TR Cutler: How has COVID changed the automation paradigm?

Jason Spera: Some believe COVID has caused a consumer shift from unhindered consumption of low-quality standardized product to increased interest in higher-quality personalized products. The consumer expects personalization options for products such as shoes, glasses, electronics, automated window coverings, and countless other items—but they have not diminished the expectation for speed of delivery, quality, or even cost.

TR Cutler: How does the “automate to order” mentality change the role of manufacturing?

Jason Spera: Automate to Order (ATO) involves another layer of complexity in real-time production flexibility to achieve single-piece product flow at high-volume efficiency. The new expectation of Automate to Order, where the parts are chosen by the consumer, must be physically modified to fulfill their requirement…it is not merely part swapping. It may involve cutting, bending, finishing, drilling, and other physical modifications to make the final assembly adding to manufacturing complexity. Achieving ATO in high efficiency production is a tremendous challenge.

Off-the-shelf manufacturing execution system (MES) and manufacturing operations management (MOM) systems are transforming the factory floor. Factory floor automation used to require heavily customized software overlaying the automation layer. It was the only way to achieve any efficiency. Now, this can be done with off-the-shelf MES/MOM solutions.

TR Cutler: Why is this shift such an important development for factory floor automation?

Jason Spera: It extends the luxury of high-efficiency personalized production from the sole domain of giant manufacturers, with legions of in-house developers. Production control software nearly in real-time is accessible to any manufacturer. It effectively democratizes production personalization so any manufacturer can support it.

TR Cutler: What factory floor challenges are uniquely attributable to the FactoryLogix solution?

Jason Spera: There are many, from system consolidation to contextualized analytics, and a true digital thread and twin. Additionally, IIoT (Industrial Internet of Things) + MOM as well as depth of trace through the value chain are part of the unique value proposition.

TR Cutler: Aegis is well-known in the electronics industry. What lessons have been learned in electronics that are now being applied to other sectors?

Jason Spera: It is a matter of higher functional expectations demanded in a climate of greater cost consciousness that pervades electronics assembly. Consider traceability and quality depth differences when dealing with circuit cards that often have well over 1000 individual parts per card, each with hundreds of connections.
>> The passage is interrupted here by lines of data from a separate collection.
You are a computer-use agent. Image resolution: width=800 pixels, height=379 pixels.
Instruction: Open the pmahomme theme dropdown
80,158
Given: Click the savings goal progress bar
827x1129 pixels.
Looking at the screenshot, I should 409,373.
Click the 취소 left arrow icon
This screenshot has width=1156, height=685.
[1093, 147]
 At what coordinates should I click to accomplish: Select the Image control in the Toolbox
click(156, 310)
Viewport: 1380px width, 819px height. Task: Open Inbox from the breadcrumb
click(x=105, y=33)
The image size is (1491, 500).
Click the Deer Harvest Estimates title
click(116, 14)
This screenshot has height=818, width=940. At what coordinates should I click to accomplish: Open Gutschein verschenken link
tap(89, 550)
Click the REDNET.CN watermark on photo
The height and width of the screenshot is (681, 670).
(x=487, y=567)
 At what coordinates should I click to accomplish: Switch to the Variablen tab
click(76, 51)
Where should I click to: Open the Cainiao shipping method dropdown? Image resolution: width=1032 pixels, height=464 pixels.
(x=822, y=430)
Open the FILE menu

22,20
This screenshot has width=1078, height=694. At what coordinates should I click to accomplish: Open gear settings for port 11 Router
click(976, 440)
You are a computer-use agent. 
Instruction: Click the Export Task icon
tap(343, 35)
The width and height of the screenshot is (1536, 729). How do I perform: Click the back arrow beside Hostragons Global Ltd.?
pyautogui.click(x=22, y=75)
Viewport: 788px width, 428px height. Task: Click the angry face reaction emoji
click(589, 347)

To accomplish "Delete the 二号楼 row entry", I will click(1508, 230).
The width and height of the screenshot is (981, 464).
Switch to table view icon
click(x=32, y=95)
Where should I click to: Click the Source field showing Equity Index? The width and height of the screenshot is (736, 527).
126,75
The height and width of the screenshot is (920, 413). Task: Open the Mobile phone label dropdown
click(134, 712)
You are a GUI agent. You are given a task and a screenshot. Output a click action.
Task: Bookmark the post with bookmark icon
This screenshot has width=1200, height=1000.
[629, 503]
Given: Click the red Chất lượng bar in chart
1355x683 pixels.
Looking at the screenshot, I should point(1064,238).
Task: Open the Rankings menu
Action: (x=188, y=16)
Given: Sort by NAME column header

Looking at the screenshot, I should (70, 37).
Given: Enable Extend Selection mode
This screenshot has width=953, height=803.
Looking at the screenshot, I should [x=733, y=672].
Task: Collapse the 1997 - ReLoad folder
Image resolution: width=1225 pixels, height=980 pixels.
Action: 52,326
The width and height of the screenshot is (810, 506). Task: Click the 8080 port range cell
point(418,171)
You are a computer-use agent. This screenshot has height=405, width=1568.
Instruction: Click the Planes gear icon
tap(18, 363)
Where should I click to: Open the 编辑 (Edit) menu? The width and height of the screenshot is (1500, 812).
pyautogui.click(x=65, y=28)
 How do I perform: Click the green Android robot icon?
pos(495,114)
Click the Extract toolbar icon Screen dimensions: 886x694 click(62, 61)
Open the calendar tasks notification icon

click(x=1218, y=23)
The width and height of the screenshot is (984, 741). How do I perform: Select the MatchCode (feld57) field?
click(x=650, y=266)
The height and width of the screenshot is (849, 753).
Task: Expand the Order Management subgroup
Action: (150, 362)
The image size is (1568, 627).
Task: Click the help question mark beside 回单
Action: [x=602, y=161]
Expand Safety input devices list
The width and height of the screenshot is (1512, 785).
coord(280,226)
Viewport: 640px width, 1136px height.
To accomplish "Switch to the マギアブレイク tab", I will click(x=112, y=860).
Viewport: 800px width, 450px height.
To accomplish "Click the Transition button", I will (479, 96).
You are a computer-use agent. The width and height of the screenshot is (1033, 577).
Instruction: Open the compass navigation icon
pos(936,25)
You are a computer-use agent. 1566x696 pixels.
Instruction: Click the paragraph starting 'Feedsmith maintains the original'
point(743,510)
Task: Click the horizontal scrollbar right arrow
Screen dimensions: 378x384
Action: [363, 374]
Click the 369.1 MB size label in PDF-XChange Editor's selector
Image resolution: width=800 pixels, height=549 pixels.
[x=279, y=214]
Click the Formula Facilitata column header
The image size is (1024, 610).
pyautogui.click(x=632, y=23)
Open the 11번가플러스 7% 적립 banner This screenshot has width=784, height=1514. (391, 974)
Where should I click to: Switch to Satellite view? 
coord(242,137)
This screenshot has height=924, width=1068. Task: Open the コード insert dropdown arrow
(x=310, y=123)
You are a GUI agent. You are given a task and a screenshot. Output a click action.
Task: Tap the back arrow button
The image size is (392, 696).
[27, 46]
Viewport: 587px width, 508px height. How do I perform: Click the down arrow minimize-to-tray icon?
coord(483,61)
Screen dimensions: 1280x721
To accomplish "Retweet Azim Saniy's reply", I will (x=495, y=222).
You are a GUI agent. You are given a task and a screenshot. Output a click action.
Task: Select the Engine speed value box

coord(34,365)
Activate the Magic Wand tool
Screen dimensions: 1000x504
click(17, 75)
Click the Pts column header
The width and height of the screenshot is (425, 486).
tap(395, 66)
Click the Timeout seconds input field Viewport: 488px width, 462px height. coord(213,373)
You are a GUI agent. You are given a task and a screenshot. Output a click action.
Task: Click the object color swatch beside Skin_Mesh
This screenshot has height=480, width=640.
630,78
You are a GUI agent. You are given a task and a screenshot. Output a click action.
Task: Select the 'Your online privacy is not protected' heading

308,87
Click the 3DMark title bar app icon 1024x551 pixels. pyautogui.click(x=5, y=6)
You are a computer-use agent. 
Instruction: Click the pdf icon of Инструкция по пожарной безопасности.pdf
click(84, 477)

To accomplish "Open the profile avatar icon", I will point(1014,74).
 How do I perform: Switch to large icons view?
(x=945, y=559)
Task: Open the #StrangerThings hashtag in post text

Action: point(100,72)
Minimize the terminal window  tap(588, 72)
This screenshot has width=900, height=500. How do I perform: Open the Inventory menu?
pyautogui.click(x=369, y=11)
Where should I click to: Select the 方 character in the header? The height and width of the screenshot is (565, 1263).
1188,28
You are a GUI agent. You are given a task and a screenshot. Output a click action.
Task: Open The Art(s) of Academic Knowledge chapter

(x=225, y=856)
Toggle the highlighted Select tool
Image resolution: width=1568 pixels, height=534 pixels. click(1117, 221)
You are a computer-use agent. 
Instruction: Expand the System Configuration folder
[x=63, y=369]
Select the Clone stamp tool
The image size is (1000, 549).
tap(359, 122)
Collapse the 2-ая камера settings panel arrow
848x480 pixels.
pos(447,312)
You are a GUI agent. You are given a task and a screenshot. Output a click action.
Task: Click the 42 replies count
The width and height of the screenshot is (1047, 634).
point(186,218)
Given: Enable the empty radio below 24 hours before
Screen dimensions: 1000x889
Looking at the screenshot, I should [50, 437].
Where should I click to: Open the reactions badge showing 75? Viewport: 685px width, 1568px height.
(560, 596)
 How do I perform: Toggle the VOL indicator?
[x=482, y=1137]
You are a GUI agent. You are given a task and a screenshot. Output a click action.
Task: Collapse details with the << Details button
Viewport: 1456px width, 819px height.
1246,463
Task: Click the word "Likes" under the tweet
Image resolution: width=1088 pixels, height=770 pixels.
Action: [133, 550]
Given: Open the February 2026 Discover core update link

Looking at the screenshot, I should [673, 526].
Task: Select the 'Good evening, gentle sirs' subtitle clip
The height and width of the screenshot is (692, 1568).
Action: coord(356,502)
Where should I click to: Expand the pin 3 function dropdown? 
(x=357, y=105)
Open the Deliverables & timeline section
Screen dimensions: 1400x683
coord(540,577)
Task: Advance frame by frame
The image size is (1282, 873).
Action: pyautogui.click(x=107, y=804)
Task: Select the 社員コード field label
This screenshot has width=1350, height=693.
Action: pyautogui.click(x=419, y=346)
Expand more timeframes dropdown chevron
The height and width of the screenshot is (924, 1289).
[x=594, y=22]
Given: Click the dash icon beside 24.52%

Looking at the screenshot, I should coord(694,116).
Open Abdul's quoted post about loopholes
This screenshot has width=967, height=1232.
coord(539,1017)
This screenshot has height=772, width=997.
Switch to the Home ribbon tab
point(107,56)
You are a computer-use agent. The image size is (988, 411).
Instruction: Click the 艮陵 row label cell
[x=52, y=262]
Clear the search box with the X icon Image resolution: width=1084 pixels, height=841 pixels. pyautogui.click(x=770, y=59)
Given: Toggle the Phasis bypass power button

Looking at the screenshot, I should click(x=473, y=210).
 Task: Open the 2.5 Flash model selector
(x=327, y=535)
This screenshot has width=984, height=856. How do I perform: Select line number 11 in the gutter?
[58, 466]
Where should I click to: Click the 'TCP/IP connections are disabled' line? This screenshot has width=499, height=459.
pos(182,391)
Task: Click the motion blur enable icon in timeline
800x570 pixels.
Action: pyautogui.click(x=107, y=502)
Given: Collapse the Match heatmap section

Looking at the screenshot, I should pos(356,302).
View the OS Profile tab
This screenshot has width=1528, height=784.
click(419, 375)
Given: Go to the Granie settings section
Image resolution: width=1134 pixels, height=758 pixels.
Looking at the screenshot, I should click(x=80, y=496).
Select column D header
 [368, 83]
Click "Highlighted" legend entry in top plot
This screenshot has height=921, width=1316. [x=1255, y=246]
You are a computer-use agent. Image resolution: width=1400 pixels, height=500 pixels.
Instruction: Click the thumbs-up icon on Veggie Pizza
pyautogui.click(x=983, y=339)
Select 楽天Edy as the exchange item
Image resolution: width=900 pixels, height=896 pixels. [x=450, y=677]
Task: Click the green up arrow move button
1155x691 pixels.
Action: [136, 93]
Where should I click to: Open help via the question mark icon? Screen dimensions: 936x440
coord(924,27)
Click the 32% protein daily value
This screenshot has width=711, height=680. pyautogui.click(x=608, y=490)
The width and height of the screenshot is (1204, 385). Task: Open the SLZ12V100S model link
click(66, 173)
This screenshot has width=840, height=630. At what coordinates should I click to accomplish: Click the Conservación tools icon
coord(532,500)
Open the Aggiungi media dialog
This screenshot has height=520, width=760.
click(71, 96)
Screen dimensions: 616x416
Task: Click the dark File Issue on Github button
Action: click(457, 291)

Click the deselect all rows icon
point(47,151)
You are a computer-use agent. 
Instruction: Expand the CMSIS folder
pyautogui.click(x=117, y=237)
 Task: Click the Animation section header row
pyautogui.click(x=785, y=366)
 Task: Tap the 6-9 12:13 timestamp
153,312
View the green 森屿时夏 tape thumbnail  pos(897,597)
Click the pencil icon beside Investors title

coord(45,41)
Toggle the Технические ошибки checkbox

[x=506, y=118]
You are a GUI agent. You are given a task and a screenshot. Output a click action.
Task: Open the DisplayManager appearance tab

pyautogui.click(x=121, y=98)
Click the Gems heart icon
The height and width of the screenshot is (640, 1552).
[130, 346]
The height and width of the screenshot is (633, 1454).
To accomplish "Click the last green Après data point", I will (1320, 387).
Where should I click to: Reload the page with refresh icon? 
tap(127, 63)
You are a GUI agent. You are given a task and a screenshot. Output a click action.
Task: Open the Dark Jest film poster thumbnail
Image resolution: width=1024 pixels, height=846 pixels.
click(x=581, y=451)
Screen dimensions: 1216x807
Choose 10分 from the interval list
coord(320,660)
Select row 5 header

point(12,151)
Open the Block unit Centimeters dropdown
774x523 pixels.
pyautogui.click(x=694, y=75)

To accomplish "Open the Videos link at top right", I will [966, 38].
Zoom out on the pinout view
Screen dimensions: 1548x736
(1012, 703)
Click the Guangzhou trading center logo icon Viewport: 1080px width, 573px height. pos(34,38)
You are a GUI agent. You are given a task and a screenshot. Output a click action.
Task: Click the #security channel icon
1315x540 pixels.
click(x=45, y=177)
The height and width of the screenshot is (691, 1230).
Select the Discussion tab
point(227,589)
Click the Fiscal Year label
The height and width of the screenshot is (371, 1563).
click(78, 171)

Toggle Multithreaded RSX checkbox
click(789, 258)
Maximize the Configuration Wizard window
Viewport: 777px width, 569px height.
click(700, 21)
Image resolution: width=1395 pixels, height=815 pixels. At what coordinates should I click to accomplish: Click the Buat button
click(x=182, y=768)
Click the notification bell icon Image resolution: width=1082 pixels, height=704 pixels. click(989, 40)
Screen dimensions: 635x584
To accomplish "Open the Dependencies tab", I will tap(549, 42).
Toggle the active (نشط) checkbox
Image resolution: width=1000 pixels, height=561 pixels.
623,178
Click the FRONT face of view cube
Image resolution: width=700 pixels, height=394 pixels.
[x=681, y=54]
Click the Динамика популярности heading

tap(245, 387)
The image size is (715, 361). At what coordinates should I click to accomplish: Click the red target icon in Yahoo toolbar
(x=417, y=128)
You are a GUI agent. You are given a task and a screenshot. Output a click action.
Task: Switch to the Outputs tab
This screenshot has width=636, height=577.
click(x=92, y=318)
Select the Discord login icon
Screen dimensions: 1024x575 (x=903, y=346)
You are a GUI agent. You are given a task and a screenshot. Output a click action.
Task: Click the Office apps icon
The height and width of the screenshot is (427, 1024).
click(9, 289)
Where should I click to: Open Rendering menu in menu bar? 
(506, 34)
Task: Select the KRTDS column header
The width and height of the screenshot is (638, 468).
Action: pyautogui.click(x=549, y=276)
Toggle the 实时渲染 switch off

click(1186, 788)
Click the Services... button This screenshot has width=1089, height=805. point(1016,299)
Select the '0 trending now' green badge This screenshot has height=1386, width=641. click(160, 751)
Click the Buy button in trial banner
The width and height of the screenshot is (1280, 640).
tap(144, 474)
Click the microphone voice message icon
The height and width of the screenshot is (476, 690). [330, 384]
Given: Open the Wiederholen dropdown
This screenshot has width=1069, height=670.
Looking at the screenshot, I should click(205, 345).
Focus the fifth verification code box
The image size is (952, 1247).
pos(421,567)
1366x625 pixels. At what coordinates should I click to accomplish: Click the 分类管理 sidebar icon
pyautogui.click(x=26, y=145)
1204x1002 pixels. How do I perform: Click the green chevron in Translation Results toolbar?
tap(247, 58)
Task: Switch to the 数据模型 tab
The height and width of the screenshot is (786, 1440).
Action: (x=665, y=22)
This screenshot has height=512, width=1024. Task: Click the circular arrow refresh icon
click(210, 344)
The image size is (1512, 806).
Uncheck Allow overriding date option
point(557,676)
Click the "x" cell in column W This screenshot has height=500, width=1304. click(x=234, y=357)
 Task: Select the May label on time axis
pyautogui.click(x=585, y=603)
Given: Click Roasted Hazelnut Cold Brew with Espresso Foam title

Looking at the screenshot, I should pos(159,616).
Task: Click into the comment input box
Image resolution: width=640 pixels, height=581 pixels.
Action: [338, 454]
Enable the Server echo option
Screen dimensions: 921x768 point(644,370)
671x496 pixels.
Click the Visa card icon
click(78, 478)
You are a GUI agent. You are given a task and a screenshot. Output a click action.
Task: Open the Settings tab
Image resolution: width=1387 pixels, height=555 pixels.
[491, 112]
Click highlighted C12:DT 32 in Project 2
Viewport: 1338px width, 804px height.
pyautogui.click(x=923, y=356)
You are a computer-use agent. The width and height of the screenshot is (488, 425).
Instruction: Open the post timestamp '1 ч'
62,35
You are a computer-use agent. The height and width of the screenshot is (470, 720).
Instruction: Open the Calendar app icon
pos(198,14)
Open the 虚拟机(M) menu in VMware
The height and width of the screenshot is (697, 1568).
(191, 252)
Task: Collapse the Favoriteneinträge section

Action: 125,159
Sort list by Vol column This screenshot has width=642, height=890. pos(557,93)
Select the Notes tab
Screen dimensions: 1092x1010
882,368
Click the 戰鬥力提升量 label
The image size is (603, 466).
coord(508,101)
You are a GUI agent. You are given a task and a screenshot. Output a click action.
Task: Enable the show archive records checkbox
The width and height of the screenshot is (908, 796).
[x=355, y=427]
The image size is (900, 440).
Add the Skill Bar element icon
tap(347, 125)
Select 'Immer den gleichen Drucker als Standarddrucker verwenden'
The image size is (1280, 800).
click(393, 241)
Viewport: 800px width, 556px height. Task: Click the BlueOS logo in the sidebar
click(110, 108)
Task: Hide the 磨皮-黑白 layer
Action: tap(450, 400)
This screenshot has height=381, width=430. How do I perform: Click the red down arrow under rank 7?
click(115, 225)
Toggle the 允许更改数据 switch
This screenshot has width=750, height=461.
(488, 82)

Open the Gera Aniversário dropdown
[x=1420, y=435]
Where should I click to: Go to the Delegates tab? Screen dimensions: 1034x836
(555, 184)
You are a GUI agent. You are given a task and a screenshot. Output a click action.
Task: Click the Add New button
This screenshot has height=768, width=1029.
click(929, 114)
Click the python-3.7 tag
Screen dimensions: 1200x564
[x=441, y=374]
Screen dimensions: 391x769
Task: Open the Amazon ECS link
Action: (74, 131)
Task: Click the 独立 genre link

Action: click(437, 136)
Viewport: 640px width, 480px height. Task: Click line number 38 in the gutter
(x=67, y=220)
PCB manufacturers have long been pressed for delivering high-mix production at the efficiencies of static-high-volume production, while at the same time delivering greater depth of traceability and quality, despite having tighter profit margins than most upper-level product assemblers. This ‘worst case convergence’ of demand for constant product changeover and yet high volume, high quality, great data depth at low cost informed the development of everything about FactoryLogix. A system born to support even highly sophisticated mechanical assembly cannot traverse successfully into electronics, but one born from electronics finds the transition quite easy, as it is a matter of going from a more granular data model to a less granular—where the inverse is not possible.

TR Cutler: Are you suggesting that discrete manufacturers suffer from low expectations regarding MES, but that will inevitably change?

Jason Spera: Yes. By offering a level of adaptability for high mix and personalized manufacturing (while delivering depth of control and data acquisition) we actually increase throughput. This is simply not something discrete manufacturers typically believe is possible, because they are accustomed to legacy approaches to MES. Those outside of electronics, often report ‘We’d be happy simply with WIP visibility in production. This is a LOT more than we expected.’